Mélia lisait à plat ventre en travers de son lit. À ses côtés, son chinchilla reposait royalement dans un trône de coton que la jeune fille lui avait confectionné.

— Alors ? Comment va Son Altesse ? plaisanta Thys en déposant négligemment son sac de classe sur l'unique chaise.

Mélia lui jeta le même regard noir qu'elle lui avait adressé quelques heures plus tôt en le quittant au collège.

— Quoi ? Pourquoi, tu me regardes comme ça ! s'énerva le garçon.

Sa sœur ne répondit pas et caressa le dos du chinchilla qui émit des bruits de gorge semblables à un roucoulement.

— Oh ! Mèl ! Je te parle ! Pourquoi tu fais la tête ?
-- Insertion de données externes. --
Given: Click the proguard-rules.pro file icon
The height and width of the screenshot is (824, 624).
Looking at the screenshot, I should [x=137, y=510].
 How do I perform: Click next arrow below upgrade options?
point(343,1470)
Mélia se contenta, une fois encore, d'ignorer son frère et se laissa absorber par la couverture de son livre. Thys, au comble de l'agacement, donna un coup de poing sur le matelas, ce qui eut pour effet de faire rebondir le paisible chinchilla. L'animal émit un couinement plaintif.
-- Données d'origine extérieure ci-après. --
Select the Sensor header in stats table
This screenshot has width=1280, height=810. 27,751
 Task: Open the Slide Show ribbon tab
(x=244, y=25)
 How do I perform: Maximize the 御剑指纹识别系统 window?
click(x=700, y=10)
— Oh ! Mon pauvre Chinchou ! Qu'est-ce qu'il est méchant, ce Thys, alors ! se plaignit Mélia. Allez, viens te blottir vers moi !
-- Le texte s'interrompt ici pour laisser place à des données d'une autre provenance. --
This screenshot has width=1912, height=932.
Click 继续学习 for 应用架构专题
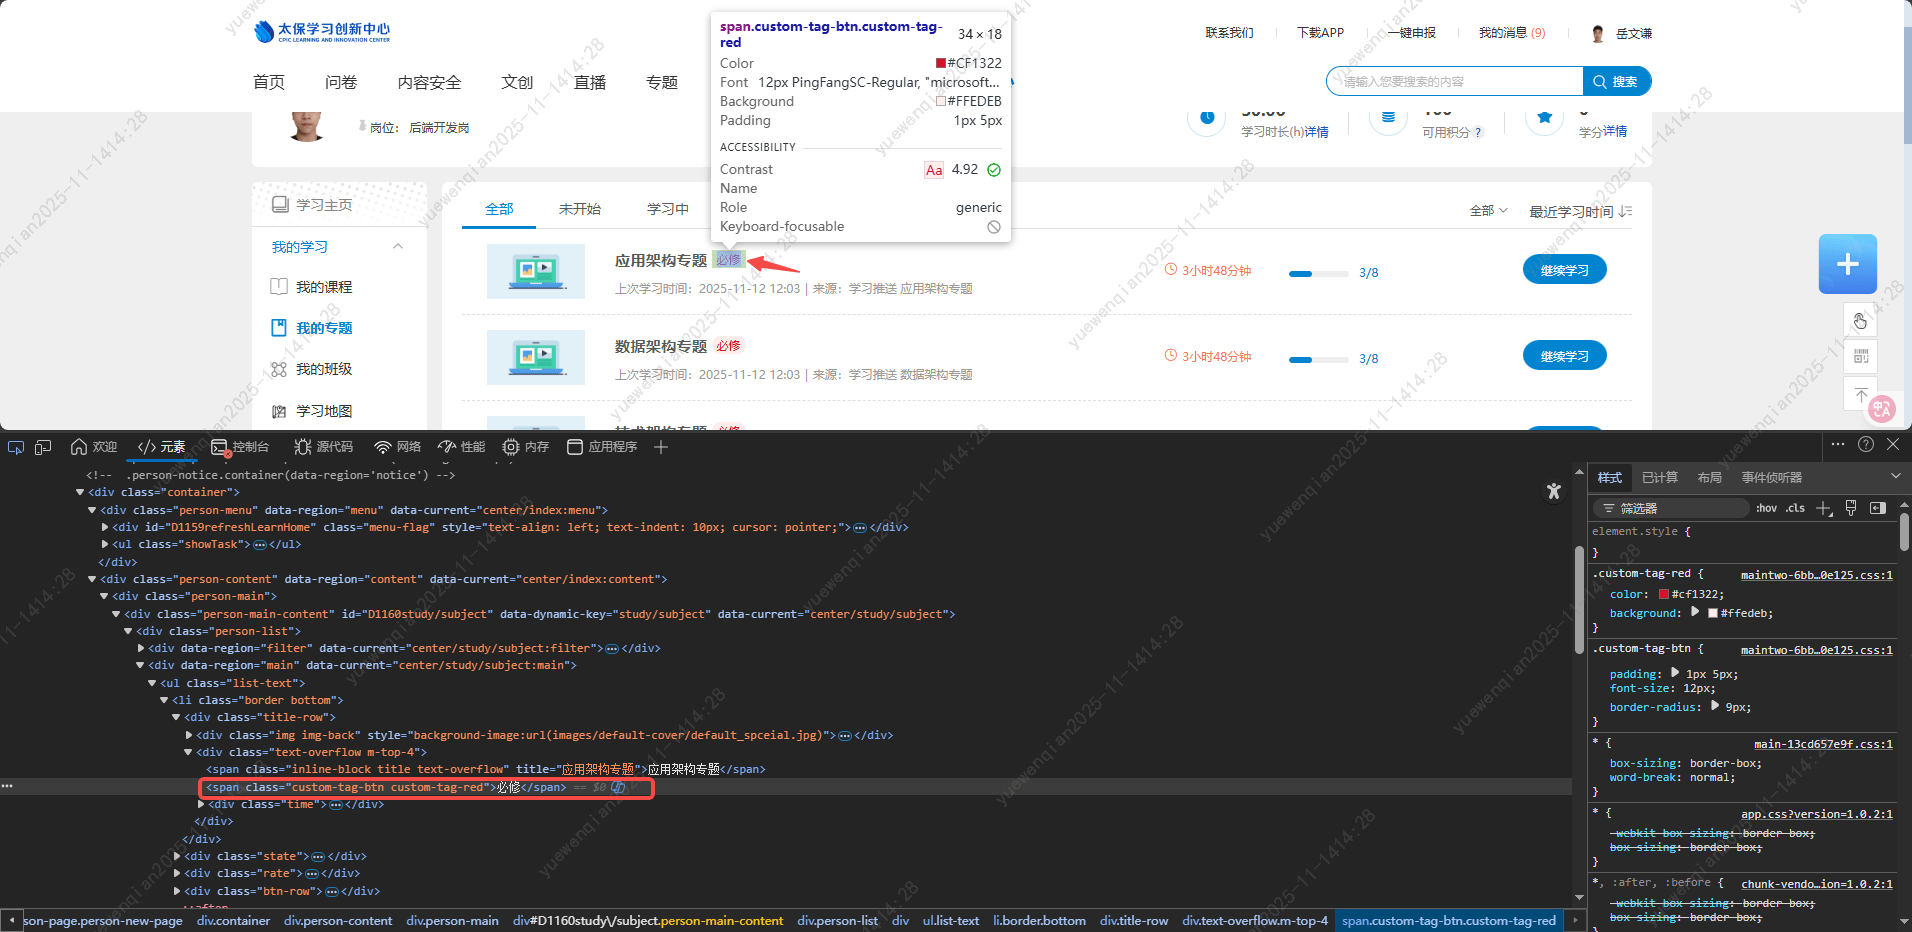pos(1564,269)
Et l'animal d'obéir et de se lover dans la main de sa maîtresse. Thys était prêt à exploser.

— C'est ça, tu parles à une bestiole et tu refuses de t'expliquer avec ton frère, belle mentalité ! Et qui c'est qui l'a sauvée, ta peluche ! Hein ?

— C'est Cid ! répliqua Mélia du tac au tac.

— Cid ? Tu rigoles ! C'est moi qui l'ai attrapée sous le placard ! Tu as déjà oublié ?

— C'est toi aussi qui as refusé de m'aider quand tout le monde s'acharnait dessus ! fit remarquer Mélia.

— À cause de ta bête puante, je suis la risée du collège ! s'agaça son frère.

— Chinchou ne sent pas mauvais du tout et ce n'est pas à cause de lui que tu t'es ridiculisé. C'est à cause de tes sentiments pour Célia ! Laisse tomber, t'es grillé, mon pauvre !

La porte claqua, Thys était parti. Leur règlement de compte dura plus d'une semaine. Ce fut très pénible pour leur entourage. Soit, les jumeaux s'ignoraient totalement, ce qui pouvait devenir vite pesant dans un appartement de soixante mètres carrés, dans lequel s'entassaient six personnes. Soit, ils s'insultaient et leurs éclats dérangeaient même les voisins.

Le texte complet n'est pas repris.